Seen, Soothed and Safe- dealing with big emotions like sadness
Someone during a recent session Maria (not her real name) explained how sad she was feeling about the break-up of a friendship. “Oh well, I keep telling myself- there is nothing I can do.”
This seemed to be mindful in some way- not getting into the story. She reflected that another friend was also feeling sad about lack of work and wasn’t going to go to a birthday party they'd both been invited to. Instead she was going for a walk with her sadness on the beach. Maria meanwhile, was going to the party as this was just what was needed….
When big emotions come, they are our children. They pull at our shirt sleeves and ask to be seen. When we turn away from them, escaping into TV, internet, a glass of wine they may go- only to return later.

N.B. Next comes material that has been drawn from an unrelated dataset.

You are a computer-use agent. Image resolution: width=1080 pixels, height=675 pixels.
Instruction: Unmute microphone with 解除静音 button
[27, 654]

The kindness here is recognise the emotion- which is stressful to have, and turn towards it. Because of how painful emotions can feel, we try to escape them. But in reality we drag the pain on into all our moments. Turning towards it instead allows the emotion to be freed sooner.
So don’t stay with the content of the story that drives it, but instead, perhaps with hand on the heart area, allow it to be. Listen in and get close. Name it- “this is sadness” or “sadness is here”. In this way we are recognising the emotion- but note it’s not “I am sad”. What we are doing is starting to see it is a passing feeling that we can observe. Keep exploring; are there other feelings here too? Get closer- is there disappointment, fear, anger too? Perhaps shame, feelings of isolation, of being unwanted...
Then turn towards the body and see how this is felt. Is it heaviness in the heart, tiredness around the eyes? Is it tension in the shoulders or the feeling of a tight fist in the belly. Keep exploring- allowing all the time this feeling to just be here- with no resistance, or desire to changer fix it. This is the body (not "MY" body) holding this emotion right now. It’s ok. If emotions become too intense return to the breath, breathing deeply into the belly. Moving position if needs be- again, looking for what would be kind.
The body and mind wants to be soothed, so breathing deeply, giving yourself a hug, speaking kindly to yourself “It’s ok, this is stressful, you’re doing ok” starts the process of feeling safe. And this ultimately what we all want- to feel safe.
Having a break up with someone or an upsetting situation of that kind threatens us on a very basic level and starts all sorts of thinking- I’m not ok, I’m not good enough, I’m not wanted, people don’t like me, why me, it’s not fair, - all of which creates a feeling of disconnection. And from a very basic instinctual place in us, feeling disconnected is a danger to our very survival. We might be rejected by the group and from a survival point of view that is deeply worrying.
So in this process we are really speaking to our deepest fears- I see you, I can soothe you and now you can feel safe.
We are fostering new ways of being with ourselves, which promote kindness and self-compassion. But it also helps us realise we don’t choose much here- not the emotions, nor the body sensations, nor the thoughts that keep the storyline going. But when we become aware of what is going on, we can start a new process. Become aware of a story line and choose not to get involved. We can choose instead to turn towards the emotion and to explore how it manifests in the body- how it actually feels. We can practice compassion to ourselves in our most emotional and stressed moments and we can begin to see that we don’t need things to be different to be ok. We don’t have to love it, but we can rest more peacefully with what is present.
It also allows the emotion to pass sooner. Just like
a child that is being ignored, it doesn’t keep coming back, asking for attention. It feels attended to, soothed, loved.